私たちの生活の中には選択する機会があふれています。携帯電話の契約や保険、住宅ローンなど悩ましい個人の選択だけでなく、なかには地球温暖化や臓器提供者(ドナー)不足など大きな問題につながるような政府や自治体の選択もあります。果たしてその「選択」は本当に最適なのでしょうか? 行動経済学の研究でノーベル経済学賞を受賞したリチャード・セイラー氏と米ハーバード大学ロースクール教授のキャス・サンスティーン氏による著書『NUDGE 実践 行動経済学 完全版』から一部を抜粋し、よりよい選択を「する」そして、よりよい選択を「させる」ための「ナッジ」の考え方を紹介します。1回目は、多忙な私たちを惑わせ、選択を誤らせる3つの「経験則」について。

「人間」には、最適な選択が難しすぎる

 通常であれば、人間の脳は驚くほどよく機能する。もう何年も会っていない人でも誰だかわかるし、階段から転げ落ちずに走っておりられる。なかには12カ国語を操ったり、最先端のコンピューターを改良したり、相対性理論を生み出したりできる人もいる。それでも、錯覚やだまし絵にはついついだまされてしまうだろう。

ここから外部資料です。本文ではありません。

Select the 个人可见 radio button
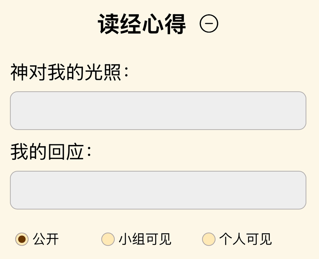 tap(209, 239)
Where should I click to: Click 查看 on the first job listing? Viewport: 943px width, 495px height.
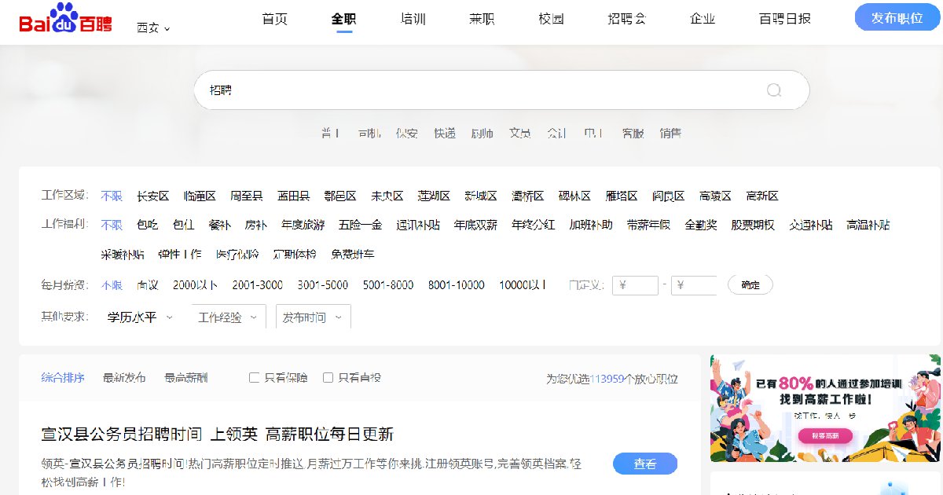click(x=644, y=464)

 だからといって、私たちが人間としてどこかまちがっているわけではない。人がいつ、どのように系統的にまちがうかがわかれば、人間の行動について理解を深められるのである。

 ここでは、どうして人間の判断や意思決定が、最適化にもとづくモデルの予測から逸脱するのかをくわしく説明していく。

 とはいえ、われわれは「人間は不合理だ」と言っているのではないし、人間はバカだなんて1ミリも考えていないということを強調しておきたい。むしろ問題は、「私たちはまちがえるものなのに、世の中が複雑すぎること」のほうだ。

誰もが陥ってしまう三つの認知バイアス

 私たちは日々の問題に対処するときに、便利で役に立つ「経験則」を使う。

 だが、その結果として、系統的なバイアスが生じてしまうおそれがある。この知見は、何十年も前に、われわれのヒーローである心理学者のダニエル・カーネマンとエイモス・トヴェルスキーがはじめて示したもので、心理学者の(その後、経済学者、弁護士、政策立案者など、大勢の人たちの)思考に対する考え方を変えた。2人の初期の研究では、「アンカリング」「利用可能性」「代表性」という三つの経験則、すなわちヒューリスティクスと、それぞれに関連するバイアスが明らかにされた。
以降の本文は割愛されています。